376 F2d 585 Copeland v. South Bend Community School Corporation
376 F.2d 585
Ruth COPELAND et al., Plaintiffs-Appellants,
SOUTH BEND COMMUNITY SCHOOL CORPORATION et al., Defendants-Appellees.
United States Court of Appeals Seventh Circuit.
May 8, 1967.
Charles H. Wills, South Bend, Ind., Robert L. Carter, Lewis M. Steel, New York City, J. Chester Allen, Jr., South Bend, Ind., Thomas F. Broden, Jr., Law School, University of Notre Dame, Notre Dame, Ind., for appellant.
Louis C. Chapleau, Arthur J. Perry, South Bend, Ind., for appellee.
Before KNOCH, KILEY and CUMMINGS, Circuit Judges.
On April 20, 1966, plaintiffs, Negro school children attending Linden School in South Bend, Indiana, filed suit for declaratory judgment and permanent and temporary injunctive relief based on claims that defendants acting under color of Indiana law proposed replacement of Linden School in a way alleged to be intended to continue, and create, segregation of Negro children, in denial of equal protection of laws guaranteed by the Fourteenth Amendment. Issue was joined and discovery is proceeding under a schedule approved by the district court in that proceeding.
On December 9, 1966, a ceiling in a Linden classroom collapsed while school was in session, but with no injury to anyone. The school was thereafter closed before the regular Christmas recess. On December 22, 1966, plaintiffs filed a motion, under the basic suit, with a supporting affidavit, for a preliminary injunction to prevent opening of the school after the Christmas recess on the grounds that it was 'both unsafe and completely inadequate as a school structure.' The court ordered a hearing on the motion and heard evidence on December 30 and 31, 1966, which included expert testimony by both parties, directed to the question of safety of the school for continued use, and heard arguments of counsel.
The court rendered an exhaustive oral opinion which concluded 'that the Linden School building is safe for the proposed continued occupancy.' Formal findings of specific fact, the ultimate findings pursuant to Rule 52(a), and conclusions of law, and judgment anticipated in the oral opinion, followed.
The appeal before us is taken from that judgment under 28 U.S.C. 1292(a)(1), and our review is limited to determining whether the district court's ruling was an abuse of discretion. Graham v. Triangle Publishing Inc., 344 F.2d 775, 776 (3d Cir. 1965).

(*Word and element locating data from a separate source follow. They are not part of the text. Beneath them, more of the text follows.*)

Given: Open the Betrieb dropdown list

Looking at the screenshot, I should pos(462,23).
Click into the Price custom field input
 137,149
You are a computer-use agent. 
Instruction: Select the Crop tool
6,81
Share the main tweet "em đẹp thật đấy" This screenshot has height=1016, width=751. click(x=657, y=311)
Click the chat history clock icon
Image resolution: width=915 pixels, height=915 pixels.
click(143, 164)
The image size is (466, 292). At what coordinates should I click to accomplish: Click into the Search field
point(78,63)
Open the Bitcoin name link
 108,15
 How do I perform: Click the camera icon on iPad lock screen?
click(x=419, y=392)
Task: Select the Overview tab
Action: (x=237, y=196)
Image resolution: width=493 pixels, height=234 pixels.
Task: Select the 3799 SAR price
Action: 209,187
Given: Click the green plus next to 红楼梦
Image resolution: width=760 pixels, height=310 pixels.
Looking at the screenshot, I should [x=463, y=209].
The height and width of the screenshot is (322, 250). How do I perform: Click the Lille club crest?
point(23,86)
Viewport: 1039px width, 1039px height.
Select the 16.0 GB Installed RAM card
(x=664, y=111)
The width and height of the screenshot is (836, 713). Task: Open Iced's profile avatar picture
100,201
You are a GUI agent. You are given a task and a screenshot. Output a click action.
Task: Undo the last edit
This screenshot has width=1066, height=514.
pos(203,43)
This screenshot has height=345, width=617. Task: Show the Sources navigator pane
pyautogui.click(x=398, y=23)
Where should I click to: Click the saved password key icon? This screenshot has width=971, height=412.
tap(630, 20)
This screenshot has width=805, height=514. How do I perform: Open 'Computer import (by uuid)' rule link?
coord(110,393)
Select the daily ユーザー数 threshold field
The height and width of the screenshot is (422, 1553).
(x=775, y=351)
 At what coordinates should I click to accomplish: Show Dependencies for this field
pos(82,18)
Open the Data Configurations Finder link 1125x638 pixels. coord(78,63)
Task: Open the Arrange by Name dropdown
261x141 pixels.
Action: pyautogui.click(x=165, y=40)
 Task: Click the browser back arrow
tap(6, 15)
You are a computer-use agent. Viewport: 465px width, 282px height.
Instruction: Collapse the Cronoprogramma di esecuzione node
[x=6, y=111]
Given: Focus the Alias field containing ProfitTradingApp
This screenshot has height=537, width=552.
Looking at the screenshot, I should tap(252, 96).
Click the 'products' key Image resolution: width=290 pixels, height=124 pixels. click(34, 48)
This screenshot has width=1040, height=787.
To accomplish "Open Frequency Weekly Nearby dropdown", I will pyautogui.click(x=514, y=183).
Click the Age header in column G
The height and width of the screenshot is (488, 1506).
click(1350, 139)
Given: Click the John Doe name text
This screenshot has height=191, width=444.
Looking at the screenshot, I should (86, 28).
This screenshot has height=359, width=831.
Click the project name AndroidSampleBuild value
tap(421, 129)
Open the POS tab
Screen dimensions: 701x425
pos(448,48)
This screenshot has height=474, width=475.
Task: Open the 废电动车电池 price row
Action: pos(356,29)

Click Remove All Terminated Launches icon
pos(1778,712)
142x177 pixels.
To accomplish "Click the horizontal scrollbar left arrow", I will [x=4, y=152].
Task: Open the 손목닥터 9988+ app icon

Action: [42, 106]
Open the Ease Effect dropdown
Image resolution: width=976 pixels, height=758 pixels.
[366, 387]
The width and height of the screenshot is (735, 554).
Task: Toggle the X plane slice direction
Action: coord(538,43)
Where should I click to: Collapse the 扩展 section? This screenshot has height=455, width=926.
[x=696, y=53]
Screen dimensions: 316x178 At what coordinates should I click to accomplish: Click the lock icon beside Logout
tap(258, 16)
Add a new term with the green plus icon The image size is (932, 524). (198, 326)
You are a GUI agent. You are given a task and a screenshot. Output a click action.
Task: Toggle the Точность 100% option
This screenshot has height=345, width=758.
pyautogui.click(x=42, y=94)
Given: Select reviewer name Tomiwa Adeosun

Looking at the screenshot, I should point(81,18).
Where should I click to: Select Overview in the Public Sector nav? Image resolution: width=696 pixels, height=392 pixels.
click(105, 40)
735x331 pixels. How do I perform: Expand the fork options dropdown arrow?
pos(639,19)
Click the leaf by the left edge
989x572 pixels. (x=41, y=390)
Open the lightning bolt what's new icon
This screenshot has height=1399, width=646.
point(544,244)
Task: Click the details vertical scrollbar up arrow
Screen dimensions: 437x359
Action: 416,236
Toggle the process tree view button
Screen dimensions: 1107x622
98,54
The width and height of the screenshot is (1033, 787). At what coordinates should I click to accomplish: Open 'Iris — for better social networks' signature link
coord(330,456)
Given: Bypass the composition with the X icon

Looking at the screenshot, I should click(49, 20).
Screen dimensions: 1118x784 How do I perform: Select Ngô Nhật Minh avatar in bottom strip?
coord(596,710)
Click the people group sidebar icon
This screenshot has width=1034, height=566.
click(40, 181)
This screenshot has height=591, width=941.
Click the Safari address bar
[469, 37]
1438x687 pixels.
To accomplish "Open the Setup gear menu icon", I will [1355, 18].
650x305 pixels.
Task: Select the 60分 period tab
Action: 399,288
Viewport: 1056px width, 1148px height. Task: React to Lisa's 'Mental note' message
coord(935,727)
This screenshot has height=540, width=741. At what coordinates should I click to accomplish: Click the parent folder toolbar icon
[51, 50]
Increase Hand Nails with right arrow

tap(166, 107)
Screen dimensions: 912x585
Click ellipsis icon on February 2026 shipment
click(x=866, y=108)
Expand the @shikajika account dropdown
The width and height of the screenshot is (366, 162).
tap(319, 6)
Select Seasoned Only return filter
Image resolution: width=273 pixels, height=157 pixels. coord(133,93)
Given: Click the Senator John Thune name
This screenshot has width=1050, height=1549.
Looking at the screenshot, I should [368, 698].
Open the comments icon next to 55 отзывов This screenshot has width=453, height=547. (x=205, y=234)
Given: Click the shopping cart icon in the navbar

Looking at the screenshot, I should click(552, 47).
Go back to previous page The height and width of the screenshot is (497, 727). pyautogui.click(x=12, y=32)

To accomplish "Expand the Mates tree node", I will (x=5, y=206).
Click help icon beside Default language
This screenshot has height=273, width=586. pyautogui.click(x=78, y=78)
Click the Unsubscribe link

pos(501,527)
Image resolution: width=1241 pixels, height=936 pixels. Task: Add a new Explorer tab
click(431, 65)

We have studied the briefs, heard oral arguments and conferred upon the records and issue. Plaintiffs have not shown in this court that the findings of the district court underlying the denial of the preliminary injunction are 'clearly erroneous.' This we think is the only question before us, since if the judgment is based on findings having substantial evidentiary support, there is no abuse of discretion in the district court's ruling.
The specific findings, with a substantial basis in the evidence, support the ultimate findings that the Linden School is both structurally and otherwise sound and safe and does not constitute a safety or health hazard, that no overcrowding condition exists, and that the school is 'safe and suitable for continued occupancy by its regularly enrolled students.' The ultimate finding supports the conclusion that no constitutional rights of plaintiffs were denied by reason of the issue raised by the motion for preliminary injunction. The judgment denying the preliminary injunction is justified upon the findings and conclusion.